Cemaat olmak farz mıdır?
Evet cemaat olmak sadece farz değil, sair farzların da teminatı olup farzlar üstü bir farzdır. Çünkü yaşanılması gereken tüm farzlar, İslam devleti gerektiriyor. Hakeza kaçınılması gereken haramlardan hakkıyla arınıp uzak durmak da İslam devleti gerektiriyor. İslam devletinin ihyası ise, o devletin nüvesi/çekirdeği olan bir cemaati gerektiriyor.
Bağımsız bir İslam devleti olmadan, İslami hakkıyla yaşamak mümkün değildir. Şu o devleti ihya veya inşa etmeyi hedefleyen, İslami bir cemaatin olması da farzdır. Tabi her aklıselim Müslümanın, böyle bir cemaat içinde yer alıp verilen görevleri hakkıyla yerine getirmesi de farzdır. İslam şeriatının şu genel kuralı malum. “Bir farzın kendisine bağlı olduğu şey de farzdır.” Akli ve nakli delillerle cemaatsel çalışmanın farz olduğuna kanaat ettikten sonra, işe koyulmaktan başka yol kalmaz.
Cemaatsel çalışmanın farz olmasının tespiti neden önemlidir?
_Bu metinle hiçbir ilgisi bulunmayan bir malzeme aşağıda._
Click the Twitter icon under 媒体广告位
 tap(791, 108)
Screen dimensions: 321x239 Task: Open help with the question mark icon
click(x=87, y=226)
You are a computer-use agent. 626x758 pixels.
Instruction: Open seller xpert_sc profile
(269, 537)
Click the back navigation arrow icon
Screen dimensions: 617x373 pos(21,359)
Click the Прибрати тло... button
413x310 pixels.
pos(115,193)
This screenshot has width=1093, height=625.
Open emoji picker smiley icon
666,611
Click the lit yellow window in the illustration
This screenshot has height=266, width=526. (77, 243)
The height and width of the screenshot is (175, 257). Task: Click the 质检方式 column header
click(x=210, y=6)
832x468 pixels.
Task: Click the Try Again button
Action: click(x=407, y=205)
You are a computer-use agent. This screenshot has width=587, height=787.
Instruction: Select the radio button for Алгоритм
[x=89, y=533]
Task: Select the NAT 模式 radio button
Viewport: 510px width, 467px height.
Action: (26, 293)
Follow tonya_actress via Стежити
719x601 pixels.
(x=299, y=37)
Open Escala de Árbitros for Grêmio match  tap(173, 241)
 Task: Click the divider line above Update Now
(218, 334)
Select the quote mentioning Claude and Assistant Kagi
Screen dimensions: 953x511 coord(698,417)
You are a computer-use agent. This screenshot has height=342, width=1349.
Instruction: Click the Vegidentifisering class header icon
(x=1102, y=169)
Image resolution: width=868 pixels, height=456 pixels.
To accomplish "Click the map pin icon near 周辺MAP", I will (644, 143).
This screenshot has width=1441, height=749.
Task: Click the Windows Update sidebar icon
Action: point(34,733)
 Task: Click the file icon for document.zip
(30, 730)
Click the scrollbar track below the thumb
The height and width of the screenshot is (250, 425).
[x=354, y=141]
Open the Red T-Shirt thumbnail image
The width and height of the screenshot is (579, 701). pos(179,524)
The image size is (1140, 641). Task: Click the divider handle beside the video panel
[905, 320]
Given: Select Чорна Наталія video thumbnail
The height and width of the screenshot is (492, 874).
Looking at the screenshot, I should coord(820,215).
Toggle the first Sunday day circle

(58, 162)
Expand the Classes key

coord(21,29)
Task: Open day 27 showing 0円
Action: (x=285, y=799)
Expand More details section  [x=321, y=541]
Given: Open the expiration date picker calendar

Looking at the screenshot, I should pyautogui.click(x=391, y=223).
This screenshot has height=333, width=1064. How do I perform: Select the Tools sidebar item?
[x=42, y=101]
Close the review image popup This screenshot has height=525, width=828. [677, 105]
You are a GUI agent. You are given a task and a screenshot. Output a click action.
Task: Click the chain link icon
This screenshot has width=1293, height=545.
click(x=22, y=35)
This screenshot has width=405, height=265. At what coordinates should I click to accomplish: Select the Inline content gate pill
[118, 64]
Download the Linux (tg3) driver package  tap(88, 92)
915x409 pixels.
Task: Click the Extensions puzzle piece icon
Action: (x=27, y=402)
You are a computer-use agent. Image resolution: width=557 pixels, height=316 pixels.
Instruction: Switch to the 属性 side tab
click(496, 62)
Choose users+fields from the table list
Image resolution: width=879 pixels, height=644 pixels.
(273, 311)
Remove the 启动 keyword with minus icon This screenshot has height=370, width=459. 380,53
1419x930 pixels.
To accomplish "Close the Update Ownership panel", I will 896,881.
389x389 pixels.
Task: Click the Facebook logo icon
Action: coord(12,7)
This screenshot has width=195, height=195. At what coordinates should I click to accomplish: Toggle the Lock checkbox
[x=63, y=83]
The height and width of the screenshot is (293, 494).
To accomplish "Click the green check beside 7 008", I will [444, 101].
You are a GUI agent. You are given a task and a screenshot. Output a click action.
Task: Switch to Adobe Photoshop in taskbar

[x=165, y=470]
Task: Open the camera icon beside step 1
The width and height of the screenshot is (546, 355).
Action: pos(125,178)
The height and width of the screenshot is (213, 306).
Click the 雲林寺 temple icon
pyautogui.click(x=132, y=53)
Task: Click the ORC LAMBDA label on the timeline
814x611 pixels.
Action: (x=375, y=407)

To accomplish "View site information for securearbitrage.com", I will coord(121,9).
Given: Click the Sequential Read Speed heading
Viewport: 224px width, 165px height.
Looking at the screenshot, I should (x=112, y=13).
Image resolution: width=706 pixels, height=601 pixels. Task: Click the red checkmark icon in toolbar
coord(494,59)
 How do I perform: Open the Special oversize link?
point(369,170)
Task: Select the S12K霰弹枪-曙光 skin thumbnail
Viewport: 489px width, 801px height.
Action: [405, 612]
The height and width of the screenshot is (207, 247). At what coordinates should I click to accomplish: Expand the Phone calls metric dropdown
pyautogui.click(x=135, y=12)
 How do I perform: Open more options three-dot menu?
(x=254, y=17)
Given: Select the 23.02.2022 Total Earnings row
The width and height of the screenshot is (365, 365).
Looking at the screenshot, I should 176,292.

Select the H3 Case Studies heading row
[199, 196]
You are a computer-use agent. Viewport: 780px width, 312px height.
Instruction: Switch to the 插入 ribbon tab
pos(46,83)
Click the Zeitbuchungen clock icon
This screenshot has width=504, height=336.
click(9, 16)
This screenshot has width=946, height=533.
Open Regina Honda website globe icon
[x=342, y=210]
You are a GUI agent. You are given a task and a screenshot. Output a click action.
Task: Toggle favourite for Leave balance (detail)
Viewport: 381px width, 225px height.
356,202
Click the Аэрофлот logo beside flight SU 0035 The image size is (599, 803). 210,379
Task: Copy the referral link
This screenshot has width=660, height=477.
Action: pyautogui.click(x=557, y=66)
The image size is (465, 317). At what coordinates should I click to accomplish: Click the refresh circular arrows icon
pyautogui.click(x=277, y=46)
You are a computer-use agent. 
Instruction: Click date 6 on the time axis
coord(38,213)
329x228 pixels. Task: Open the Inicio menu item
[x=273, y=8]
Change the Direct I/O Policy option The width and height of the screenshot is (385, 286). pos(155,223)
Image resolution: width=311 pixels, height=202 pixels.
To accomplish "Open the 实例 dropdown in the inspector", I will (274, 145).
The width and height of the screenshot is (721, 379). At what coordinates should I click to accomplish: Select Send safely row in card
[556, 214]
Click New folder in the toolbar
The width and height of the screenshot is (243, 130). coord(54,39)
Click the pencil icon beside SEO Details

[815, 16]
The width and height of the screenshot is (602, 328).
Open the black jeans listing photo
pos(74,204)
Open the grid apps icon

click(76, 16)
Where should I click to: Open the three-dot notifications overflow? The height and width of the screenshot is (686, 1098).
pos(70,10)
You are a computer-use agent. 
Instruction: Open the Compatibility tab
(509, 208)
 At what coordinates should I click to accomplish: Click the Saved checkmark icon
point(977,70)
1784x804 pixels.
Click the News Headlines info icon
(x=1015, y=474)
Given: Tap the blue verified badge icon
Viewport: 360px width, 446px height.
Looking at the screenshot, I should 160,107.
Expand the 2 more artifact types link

Bilindiği üzere değerli olanın değerini ne denli kavramışsak, onu elde etmek için o kadar daha ciddi oluruz. Onu elde etme uğrunda daha gayretli davranır, daha çok fedakarlık yapar ve ne kadar bedel ödenmesi gerekiyorsa, öderiz. Bu gerçeği kavrayan bir davetçi, mahiyetinde çalışacağı bir cemaat bulmadan, yerinde duramaz.
Cemaatsel çalışma farz olunca bu çalışmayı terk etmek, haram olmaz mı?
Herhangi bir farzın terk edilmesi haram olduğu gibi, cemaatsel çalışmayı terk etmek de haramdır. Ancak bu haram diğer haramlardan farklı olarak, sosyal bir haramdır. Örneğin içki, kumar, faiz vb. haramlar, bireysel günahlardır. Bireysel günahlar, yapan kişiyi veya kişileri kapsar ve zararı lokaldir. Ama cemaatsel çalışmayı terk etmek, toplumsal olup tüm toplumu, hatta tüm ümmeti ve dolaylı olarak tüm insanlığı ilgilendirir. Evet bu vebalin, tüm insanlığa büyük zararları vardır.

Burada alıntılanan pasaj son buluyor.